Task objective: Pick out and copy every line of the records below that contains the word "Select". Case counts.

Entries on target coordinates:
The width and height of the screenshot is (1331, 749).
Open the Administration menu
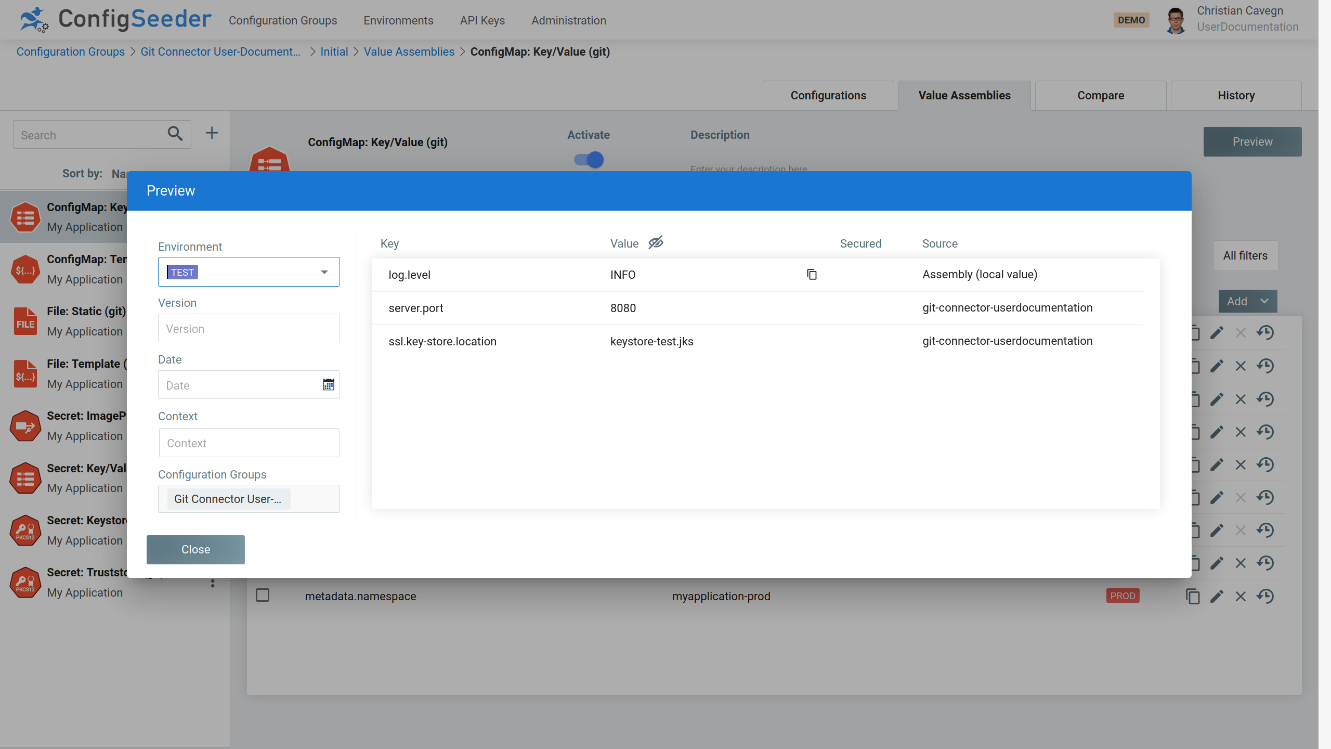568,20
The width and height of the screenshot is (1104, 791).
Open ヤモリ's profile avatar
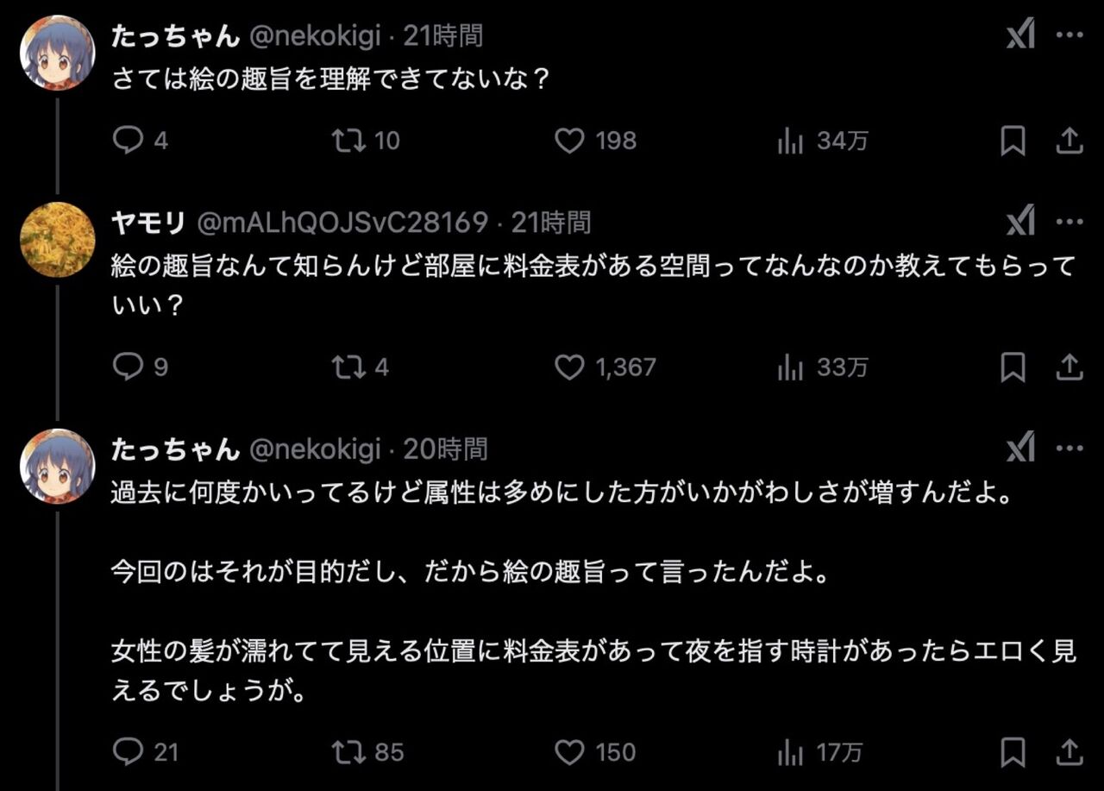(x=57, y=239)
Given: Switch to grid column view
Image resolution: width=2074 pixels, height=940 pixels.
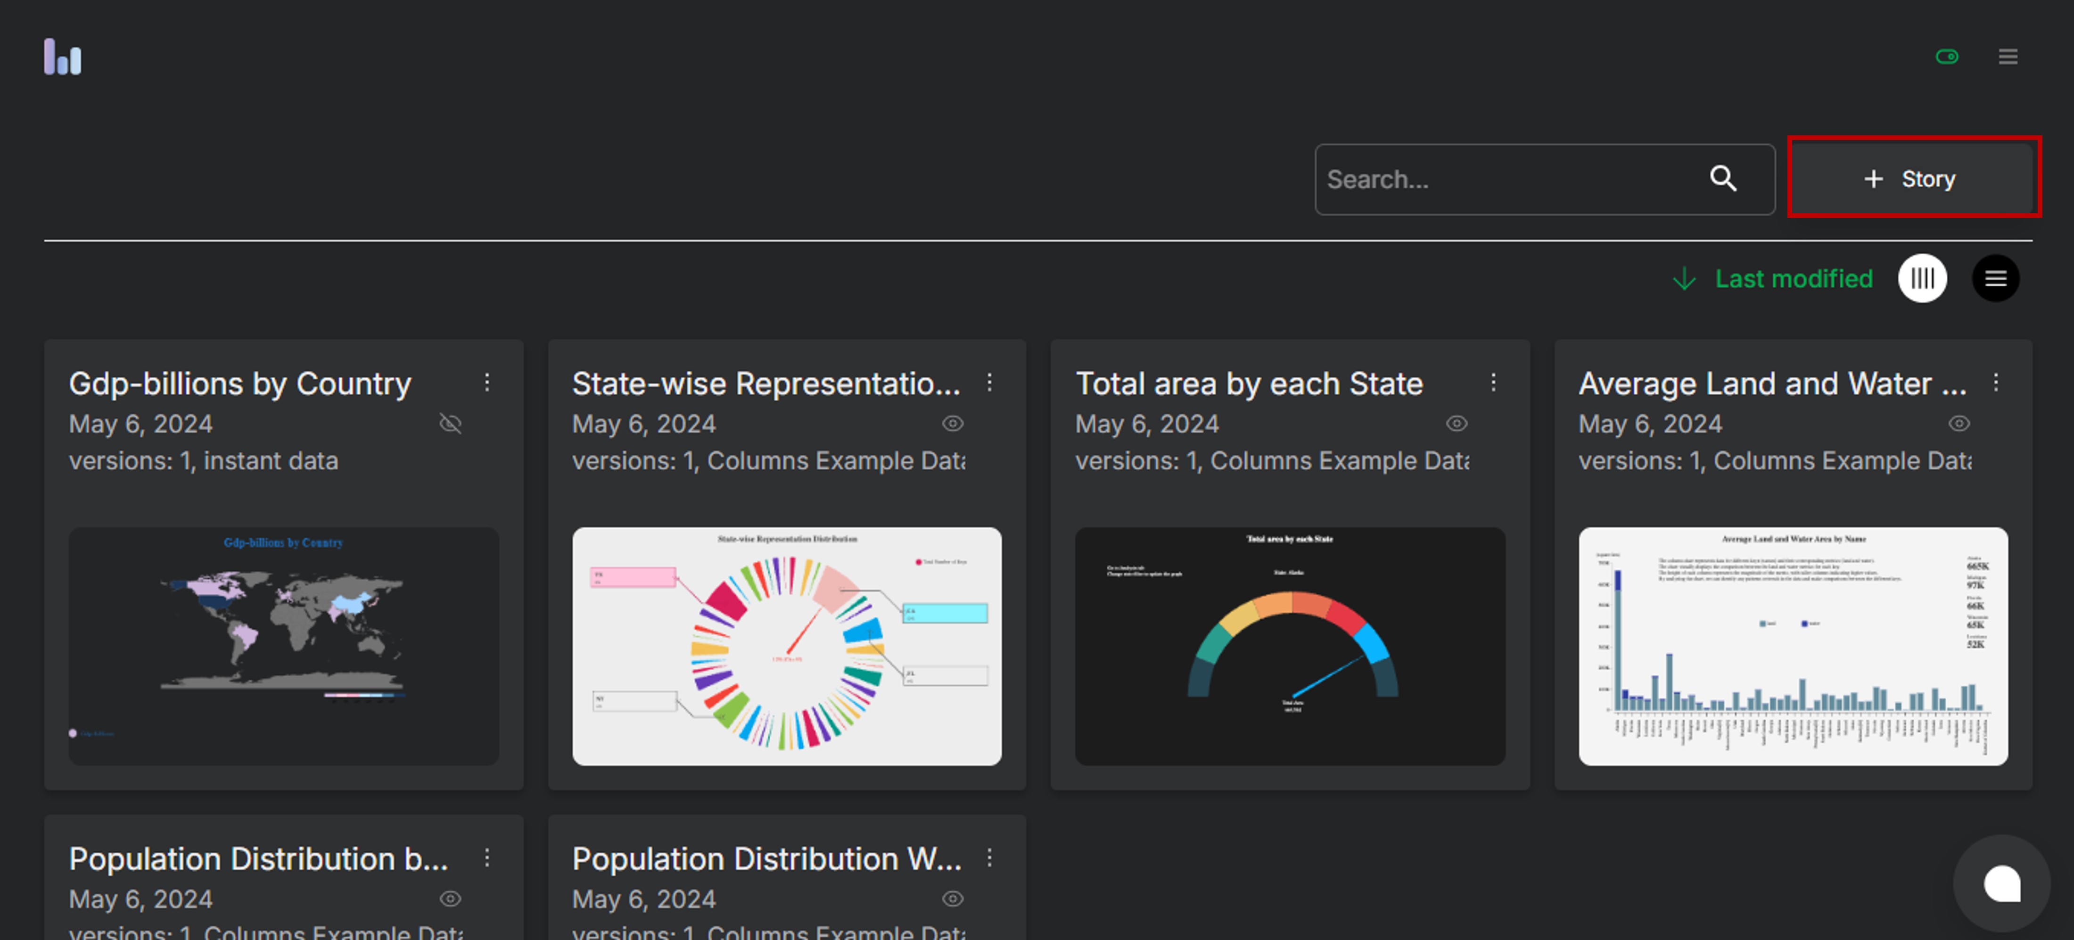Looking at the screenshot, I should pyautogui.click(x=1922, y=279).
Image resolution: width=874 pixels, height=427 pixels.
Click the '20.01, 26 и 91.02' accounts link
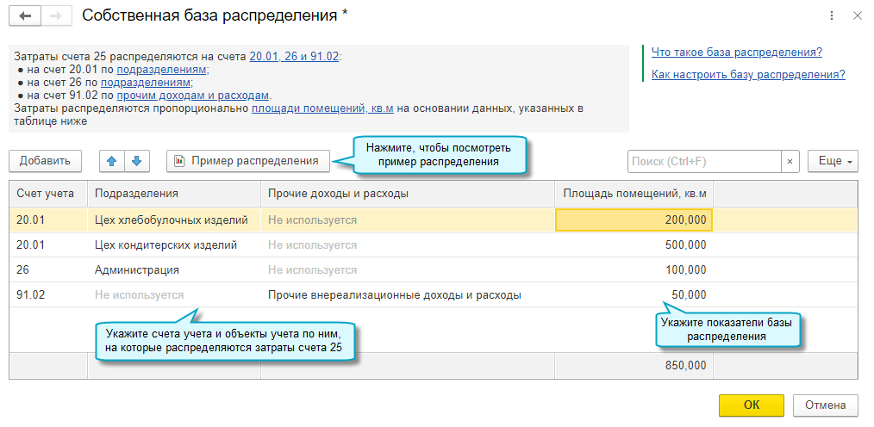tap(294, 56)
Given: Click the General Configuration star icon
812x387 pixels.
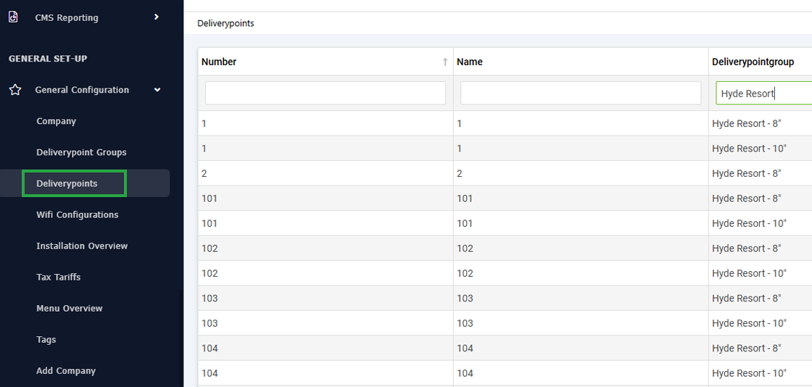Looking at the screenshot, I should tap(15, 90).
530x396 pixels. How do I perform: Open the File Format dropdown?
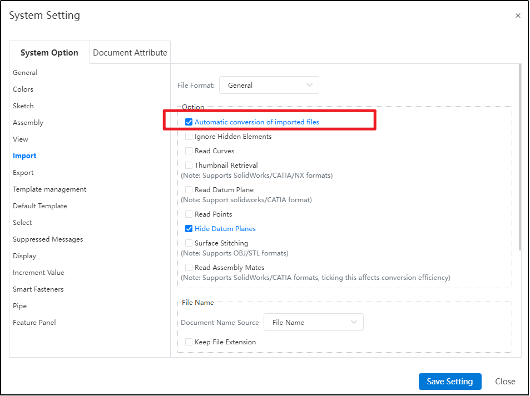pyautogui.click(x=269, y=85)
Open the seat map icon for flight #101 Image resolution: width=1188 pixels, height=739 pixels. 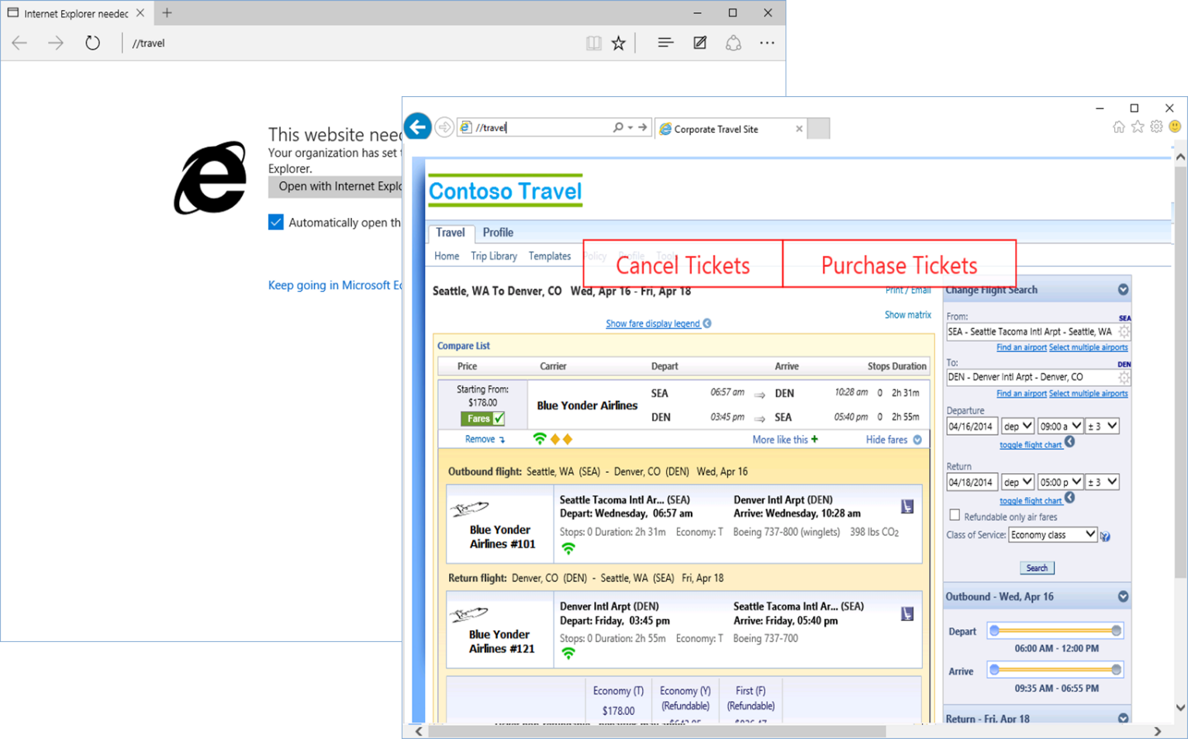(x=907, y=505)
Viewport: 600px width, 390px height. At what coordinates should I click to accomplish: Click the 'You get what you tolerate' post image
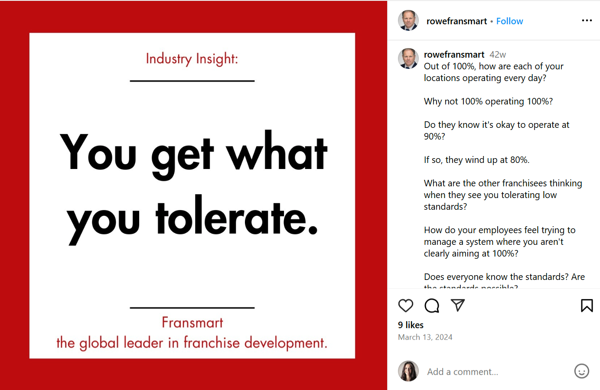coord(192,195)
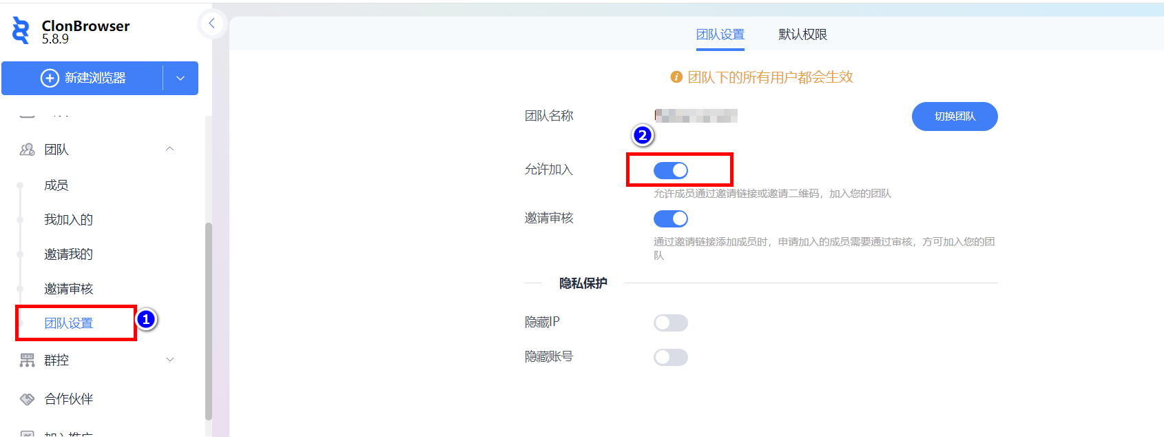The height and width of the screenshot is (437, 1164).
Task: Click the 合作伙伴 handshake icon
Action: 27,399
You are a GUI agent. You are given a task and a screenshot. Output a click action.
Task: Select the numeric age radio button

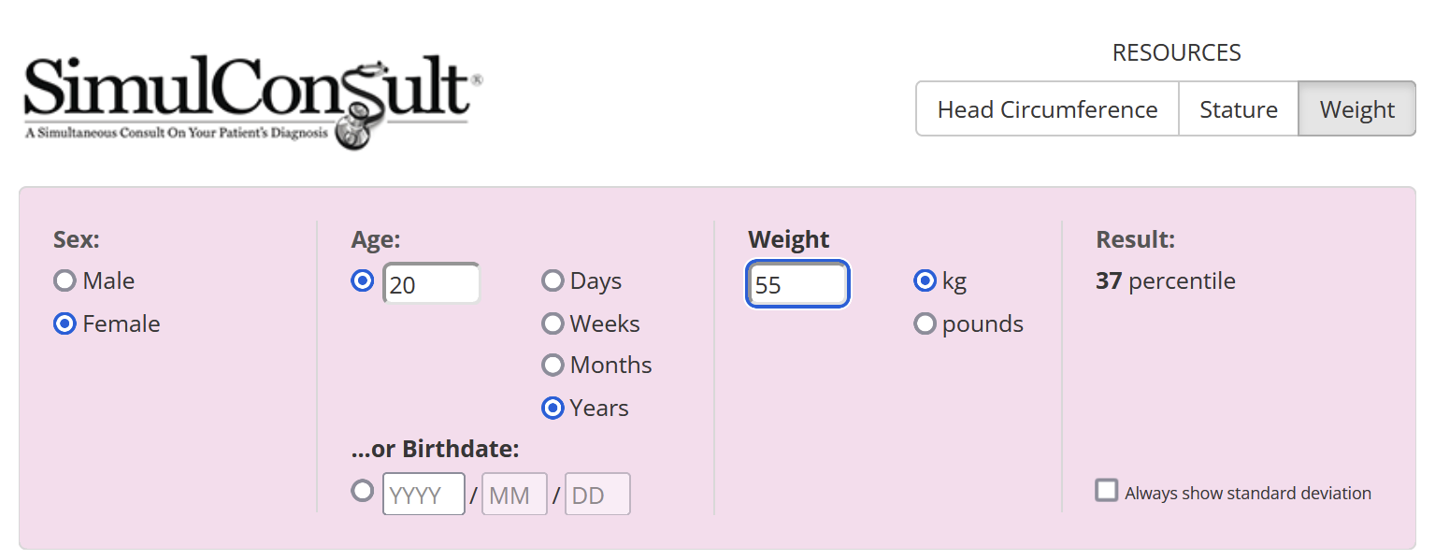click(x=362, y=280)
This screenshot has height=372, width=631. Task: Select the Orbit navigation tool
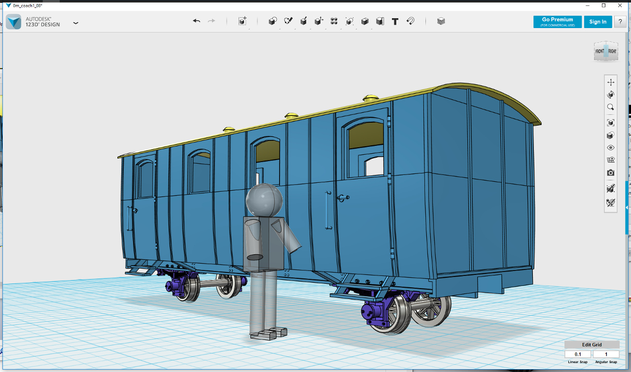(x=611, y=95)
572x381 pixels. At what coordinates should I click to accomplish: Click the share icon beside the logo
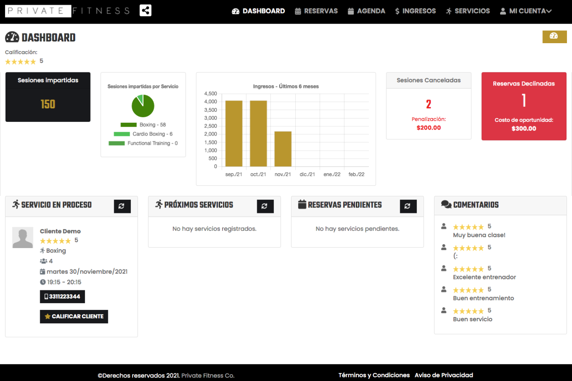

Task answer:
Task: Select the numeric age radio button
This screenshot has height=372, width=631. Task: Select the Orbit navigation tool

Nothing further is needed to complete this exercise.